- _RECORDS FOR THE TASK_:
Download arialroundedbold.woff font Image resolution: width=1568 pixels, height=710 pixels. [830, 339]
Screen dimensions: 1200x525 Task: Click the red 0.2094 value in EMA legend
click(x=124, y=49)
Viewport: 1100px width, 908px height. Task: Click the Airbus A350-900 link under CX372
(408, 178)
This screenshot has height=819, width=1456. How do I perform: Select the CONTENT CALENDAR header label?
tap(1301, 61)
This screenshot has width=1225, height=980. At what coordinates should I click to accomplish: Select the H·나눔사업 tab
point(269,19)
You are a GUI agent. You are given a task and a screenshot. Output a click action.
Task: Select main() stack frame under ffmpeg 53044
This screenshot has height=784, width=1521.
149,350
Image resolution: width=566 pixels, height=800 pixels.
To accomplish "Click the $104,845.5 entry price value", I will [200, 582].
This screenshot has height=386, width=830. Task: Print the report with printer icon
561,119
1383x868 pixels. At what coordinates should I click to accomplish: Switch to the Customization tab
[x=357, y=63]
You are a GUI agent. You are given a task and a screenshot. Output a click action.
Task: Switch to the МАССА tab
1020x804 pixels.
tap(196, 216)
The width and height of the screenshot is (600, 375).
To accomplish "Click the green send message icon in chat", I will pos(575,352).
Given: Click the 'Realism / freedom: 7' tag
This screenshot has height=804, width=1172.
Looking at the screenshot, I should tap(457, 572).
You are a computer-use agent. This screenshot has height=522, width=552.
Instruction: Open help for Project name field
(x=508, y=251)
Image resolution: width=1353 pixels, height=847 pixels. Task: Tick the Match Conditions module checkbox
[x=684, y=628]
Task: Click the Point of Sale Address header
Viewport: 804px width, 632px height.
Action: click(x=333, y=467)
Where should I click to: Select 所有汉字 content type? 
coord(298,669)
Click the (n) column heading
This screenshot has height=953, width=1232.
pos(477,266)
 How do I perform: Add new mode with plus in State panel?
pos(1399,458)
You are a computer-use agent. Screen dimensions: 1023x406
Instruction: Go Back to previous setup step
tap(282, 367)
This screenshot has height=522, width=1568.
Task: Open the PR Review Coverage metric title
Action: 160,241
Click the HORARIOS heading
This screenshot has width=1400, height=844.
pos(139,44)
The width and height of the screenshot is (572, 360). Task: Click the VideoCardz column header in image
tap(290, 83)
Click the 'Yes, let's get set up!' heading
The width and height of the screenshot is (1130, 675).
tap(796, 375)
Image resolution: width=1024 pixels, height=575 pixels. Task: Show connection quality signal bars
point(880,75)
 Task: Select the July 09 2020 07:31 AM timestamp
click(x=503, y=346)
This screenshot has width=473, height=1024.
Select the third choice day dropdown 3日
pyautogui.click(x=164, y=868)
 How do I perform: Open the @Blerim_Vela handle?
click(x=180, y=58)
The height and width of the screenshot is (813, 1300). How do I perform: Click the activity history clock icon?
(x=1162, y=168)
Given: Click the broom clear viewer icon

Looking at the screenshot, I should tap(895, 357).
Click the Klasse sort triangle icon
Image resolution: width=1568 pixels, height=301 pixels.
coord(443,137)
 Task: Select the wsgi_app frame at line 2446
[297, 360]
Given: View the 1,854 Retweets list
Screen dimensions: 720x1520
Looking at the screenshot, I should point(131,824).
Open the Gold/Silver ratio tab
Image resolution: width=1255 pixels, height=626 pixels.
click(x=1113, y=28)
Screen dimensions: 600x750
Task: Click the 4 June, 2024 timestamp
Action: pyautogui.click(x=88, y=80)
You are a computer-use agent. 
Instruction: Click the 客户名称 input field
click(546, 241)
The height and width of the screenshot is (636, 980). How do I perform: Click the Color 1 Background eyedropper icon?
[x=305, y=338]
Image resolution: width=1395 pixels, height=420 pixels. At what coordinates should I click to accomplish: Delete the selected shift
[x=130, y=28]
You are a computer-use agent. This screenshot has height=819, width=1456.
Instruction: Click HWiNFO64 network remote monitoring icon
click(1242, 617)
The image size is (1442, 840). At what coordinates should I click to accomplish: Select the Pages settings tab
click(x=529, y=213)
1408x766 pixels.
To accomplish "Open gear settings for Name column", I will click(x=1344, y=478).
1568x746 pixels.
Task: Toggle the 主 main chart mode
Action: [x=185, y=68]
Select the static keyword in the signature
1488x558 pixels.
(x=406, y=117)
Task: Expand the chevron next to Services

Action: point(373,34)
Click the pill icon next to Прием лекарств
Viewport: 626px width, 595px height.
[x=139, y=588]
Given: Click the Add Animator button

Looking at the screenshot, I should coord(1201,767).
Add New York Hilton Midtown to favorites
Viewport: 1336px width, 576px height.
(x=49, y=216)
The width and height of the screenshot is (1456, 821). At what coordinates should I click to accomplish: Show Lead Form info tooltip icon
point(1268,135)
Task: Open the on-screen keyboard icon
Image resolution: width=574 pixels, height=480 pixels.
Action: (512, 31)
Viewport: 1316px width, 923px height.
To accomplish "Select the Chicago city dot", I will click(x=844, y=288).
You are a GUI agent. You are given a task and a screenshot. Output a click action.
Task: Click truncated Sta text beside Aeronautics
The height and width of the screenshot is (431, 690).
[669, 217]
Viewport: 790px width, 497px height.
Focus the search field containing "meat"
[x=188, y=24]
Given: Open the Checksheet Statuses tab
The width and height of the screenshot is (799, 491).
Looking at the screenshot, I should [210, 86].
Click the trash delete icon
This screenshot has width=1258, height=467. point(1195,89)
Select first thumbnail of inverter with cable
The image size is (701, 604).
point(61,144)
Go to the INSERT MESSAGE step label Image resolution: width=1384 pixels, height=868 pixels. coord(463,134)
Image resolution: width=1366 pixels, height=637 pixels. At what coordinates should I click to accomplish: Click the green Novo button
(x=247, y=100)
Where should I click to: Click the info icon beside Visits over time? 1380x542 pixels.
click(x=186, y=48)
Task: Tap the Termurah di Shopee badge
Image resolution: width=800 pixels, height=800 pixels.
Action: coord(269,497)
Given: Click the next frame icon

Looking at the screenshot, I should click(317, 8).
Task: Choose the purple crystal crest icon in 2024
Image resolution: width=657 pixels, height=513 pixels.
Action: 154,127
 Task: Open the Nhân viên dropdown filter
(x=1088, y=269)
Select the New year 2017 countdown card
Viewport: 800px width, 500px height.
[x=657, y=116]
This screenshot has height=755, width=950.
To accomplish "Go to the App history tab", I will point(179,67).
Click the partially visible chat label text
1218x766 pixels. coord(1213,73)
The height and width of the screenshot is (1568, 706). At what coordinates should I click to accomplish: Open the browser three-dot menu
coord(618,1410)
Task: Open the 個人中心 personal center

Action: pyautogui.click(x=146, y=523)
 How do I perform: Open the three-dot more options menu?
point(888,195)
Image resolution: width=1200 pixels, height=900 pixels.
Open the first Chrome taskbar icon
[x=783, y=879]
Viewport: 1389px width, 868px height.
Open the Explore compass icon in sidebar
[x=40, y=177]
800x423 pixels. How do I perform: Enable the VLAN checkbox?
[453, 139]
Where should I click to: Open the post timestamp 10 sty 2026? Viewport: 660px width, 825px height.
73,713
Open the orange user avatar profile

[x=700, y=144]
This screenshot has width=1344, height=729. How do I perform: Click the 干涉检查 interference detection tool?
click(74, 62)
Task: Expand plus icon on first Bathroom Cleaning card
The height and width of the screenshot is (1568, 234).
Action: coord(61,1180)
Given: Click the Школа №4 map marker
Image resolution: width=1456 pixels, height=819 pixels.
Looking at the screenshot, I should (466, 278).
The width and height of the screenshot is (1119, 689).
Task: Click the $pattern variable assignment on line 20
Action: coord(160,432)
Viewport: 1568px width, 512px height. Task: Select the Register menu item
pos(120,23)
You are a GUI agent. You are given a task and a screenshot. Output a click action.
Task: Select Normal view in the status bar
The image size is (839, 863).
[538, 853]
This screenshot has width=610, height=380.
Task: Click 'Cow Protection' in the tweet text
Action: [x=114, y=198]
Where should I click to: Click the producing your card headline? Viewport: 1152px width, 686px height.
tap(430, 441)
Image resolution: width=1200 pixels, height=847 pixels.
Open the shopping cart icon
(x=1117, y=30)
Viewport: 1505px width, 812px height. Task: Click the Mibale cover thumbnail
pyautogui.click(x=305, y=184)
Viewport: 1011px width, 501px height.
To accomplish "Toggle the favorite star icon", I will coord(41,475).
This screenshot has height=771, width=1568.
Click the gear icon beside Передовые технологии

- _EXERCISE TASK_: Report how many lines of the rows above contain the string "Where", counting only matches with the same capitalization. Reply with the number alone.

- _FULL RESPONSE_: 4